Saltar al contenido principalSaltar al pie de página

Convivencia entre jóvenes músicos

Paella a lo BUMM como premio

El director de la banda de Meaño cumple con una tradición ya, la de agasajar a los músicos con el plato típico de su tierra por cada gran galardón

Foto de familia de los participantes en esta jornada de degustación y convivencia ç

Foto de familia de los participantes en esta jornada de degustación y convivencia ç / Tino Hermida

Meaño

Lo prometido, es deuda. Y que en el seno de la Banda Unión Musical de Meaño, desde 2016 el director Diego Javier Lorente López compromete una paella suya para los músicos por cada vez que obtienen un primer premio en concurso de prestigio.

Un plato que él, como murciano que es, se encarga de elaborar en cada cita. Este pasado domingo fue la fecha concertada para agasajar al medio centenar músicos de la banda Infantil por el primer puesto alcanzado en el XVIII Certame Galego de Bandas de Música Populares celebrado en octubre en Pontevedra.

En la práctica, fueron dos grandes paelleras las que se montaron para cocinar un plato cuya labor, condicionada por la lluvia, hubo de trasladarse a interior del pabellón de deportes. Y al frente de cada una, sendos cocineros: el director de la banda Diego Javier Lorente y el de la Escuela Municipal de Música, Juan Portela, que competían en buena lid por ver quién elaboraba el mejor plato.

«Creo que mi rival-comentaba Portela- está ajustando mejor de sabor la suya, en cuanto al condimentado, tendré que esmerarme ahora en la parte final para ajustar la mía e intentar de igualarla». El murciano comentaba que «en la zona levantina la paella es todo un ritual, un plato de campo que las abuelas dejaban haciendo mientras trabajaban y luego poder sentarse a la mesa a recobrar fuerzas».

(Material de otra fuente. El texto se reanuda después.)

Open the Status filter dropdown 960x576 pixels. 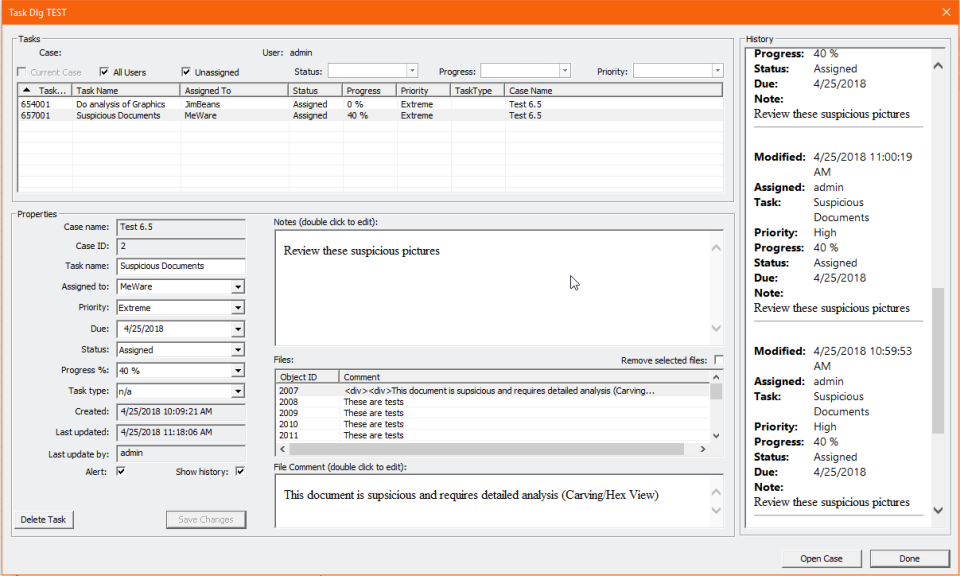pyautogui.click(x=410, y=70)
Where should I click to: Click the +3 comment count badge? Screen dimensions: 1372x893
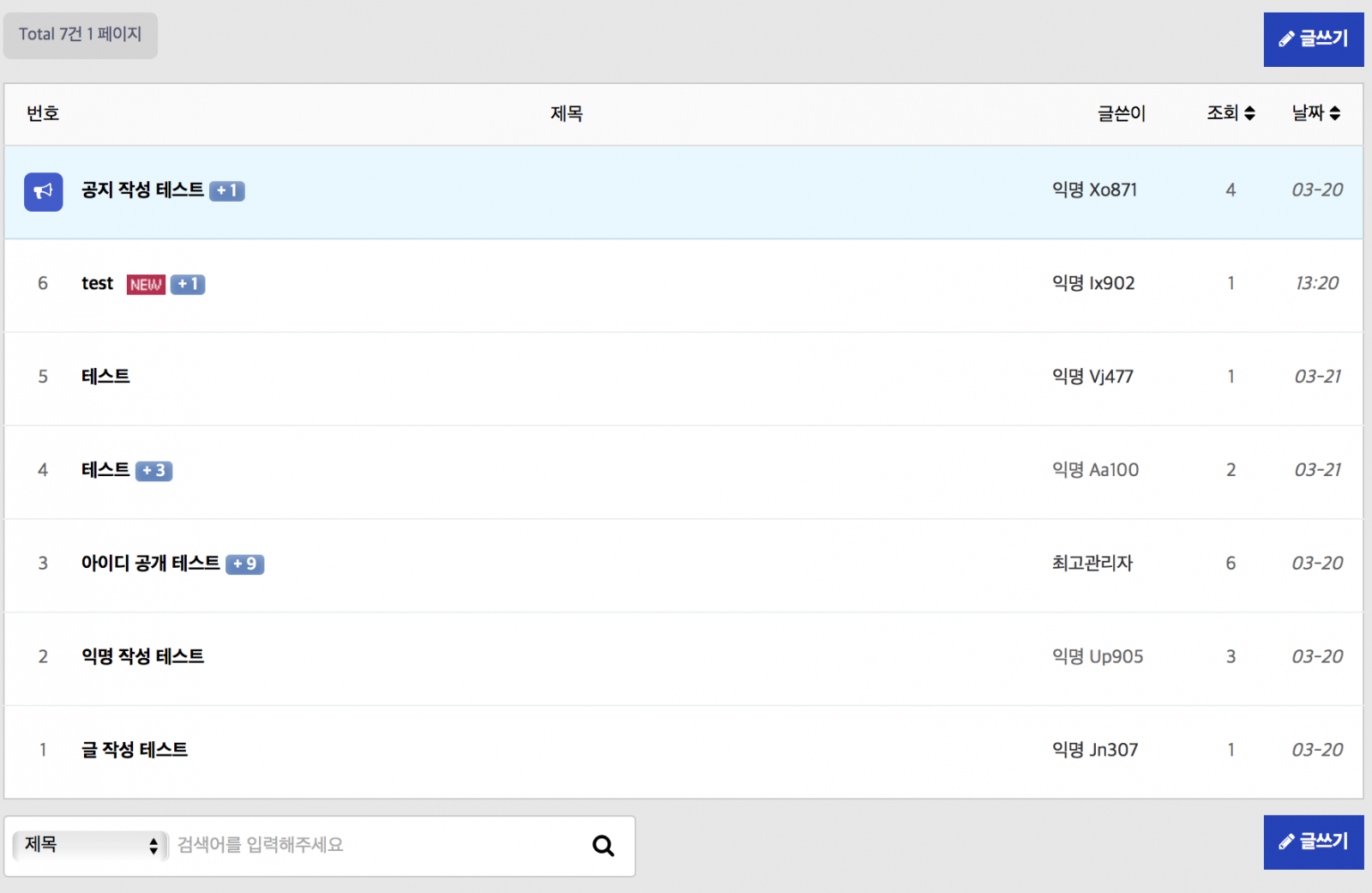coord(154,471)
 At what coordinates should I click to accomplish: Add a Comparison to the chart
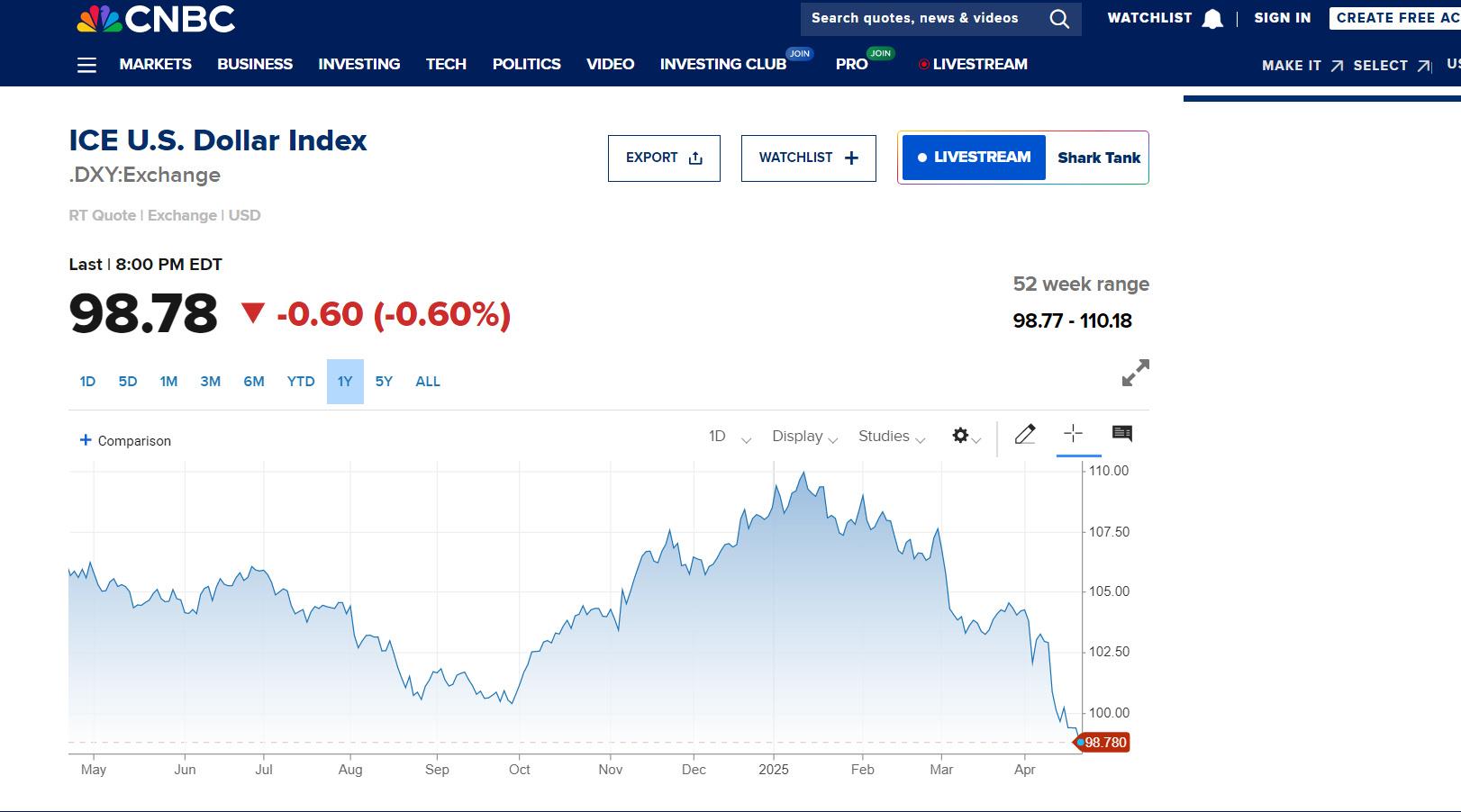pos(125,440)
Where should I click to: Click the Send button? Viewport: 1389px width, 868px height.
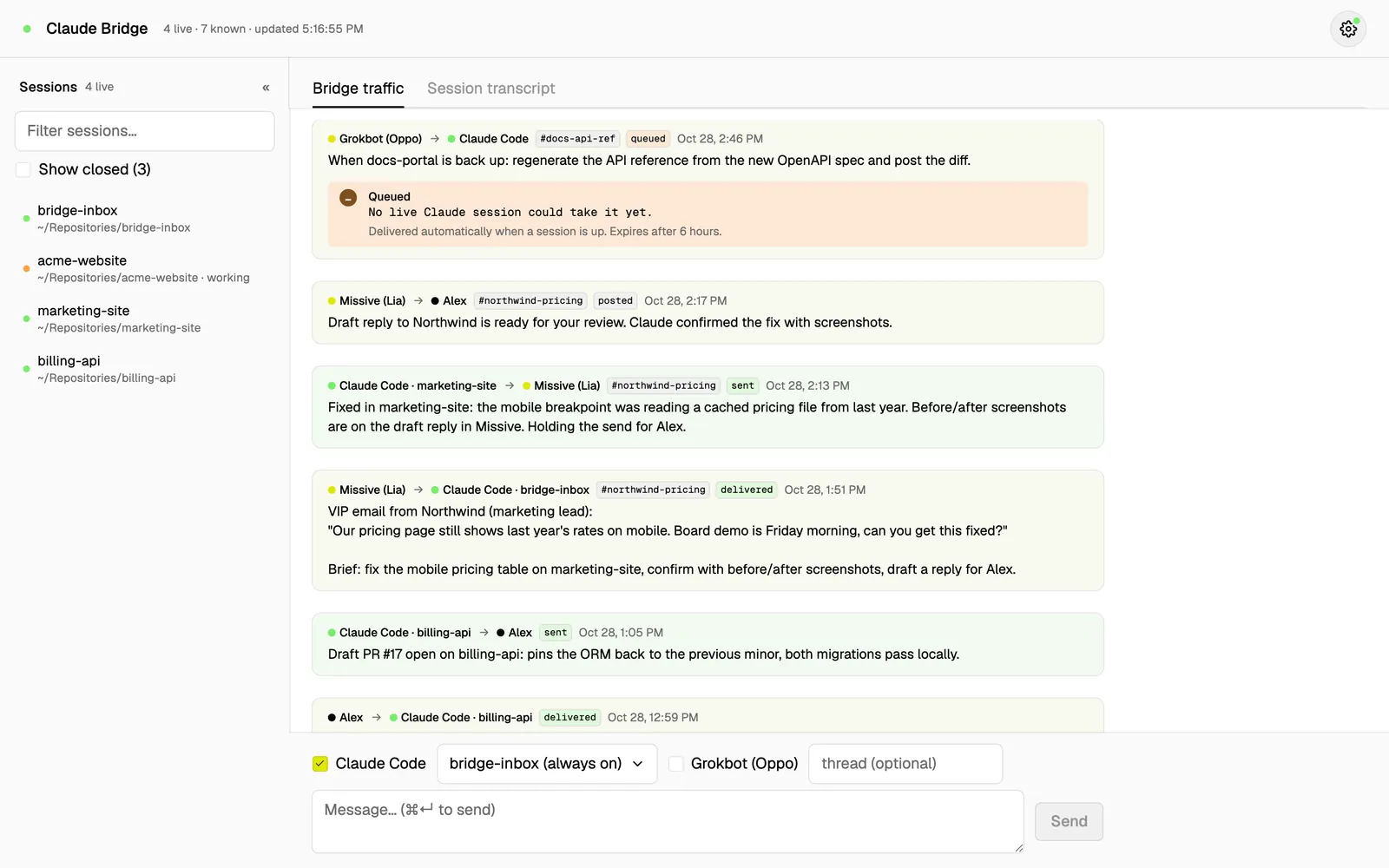(1069, 821)
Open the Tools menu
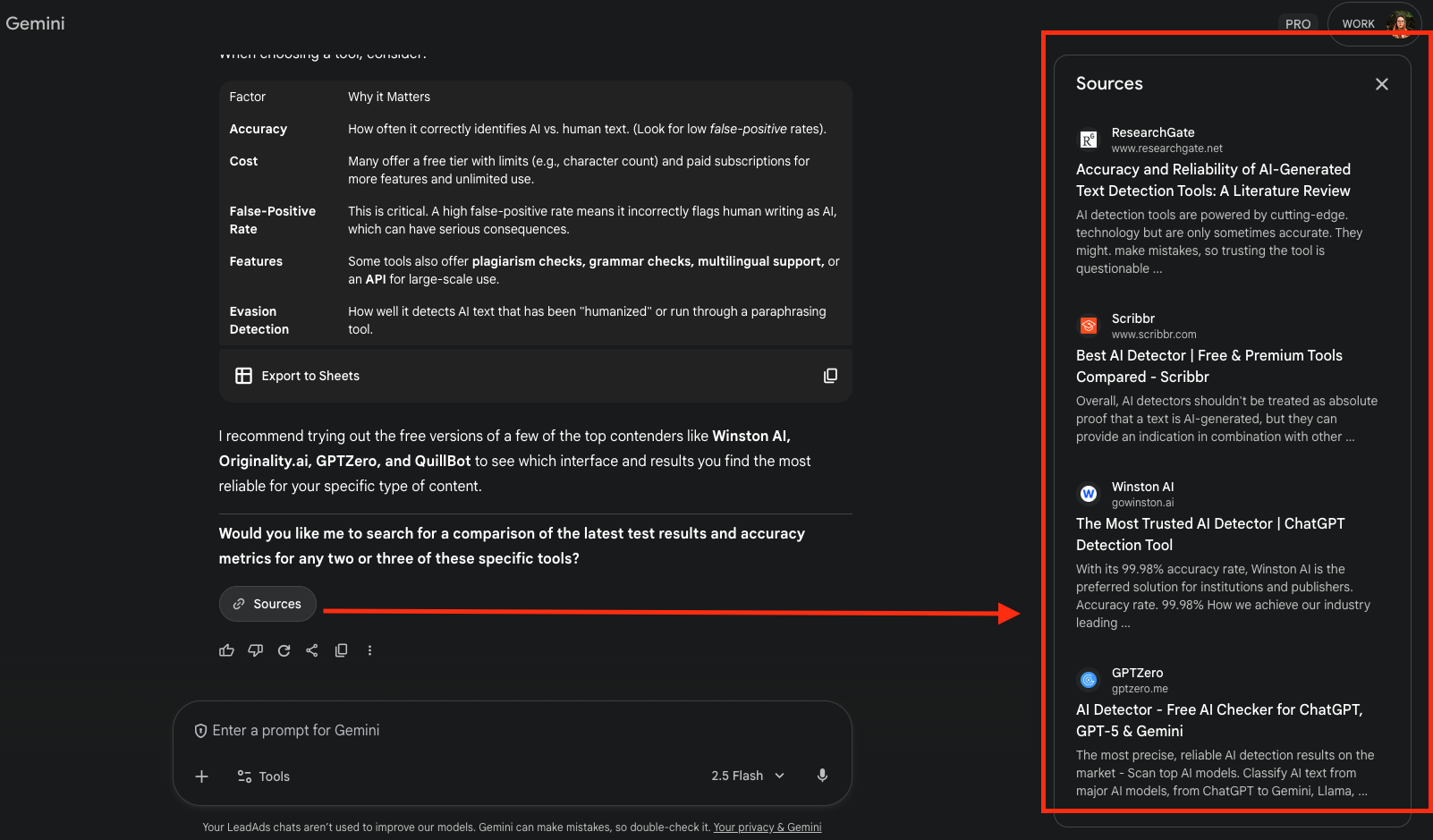The width and height of the screenshot is (1433, 840). pos(262,776)
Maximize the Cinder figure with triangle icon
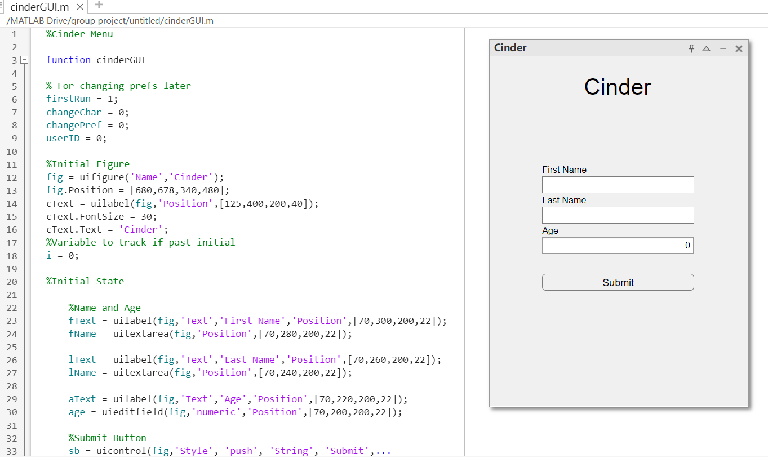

«El secreto de mi abuela -explicaba- era colocar dos ramas de tomillo a modo de cruz sobre el arroz y luego dejarla reposar colocando sobre ella una toalla dispuesta de tal forma que se apoyaba entre paellera y tomillo sin tocar el arroz, y darle así eso minutos justos para coger un sabor tan delicioso como entrañable, que aún tengo en mi memoria desde la infancia», añadió.

En resumidas cuentas, muy buen hacer para elaborar cuatro kilos de arroz y ocho de carne de los que disfrutaron sesenta comensales. No faltaron los aperitivos a base de tortillas y pizzas y todo recibió un diez de los presentes a esta actividad que también es una convivencia para hacer más piña entre los jóvenes intérpretes.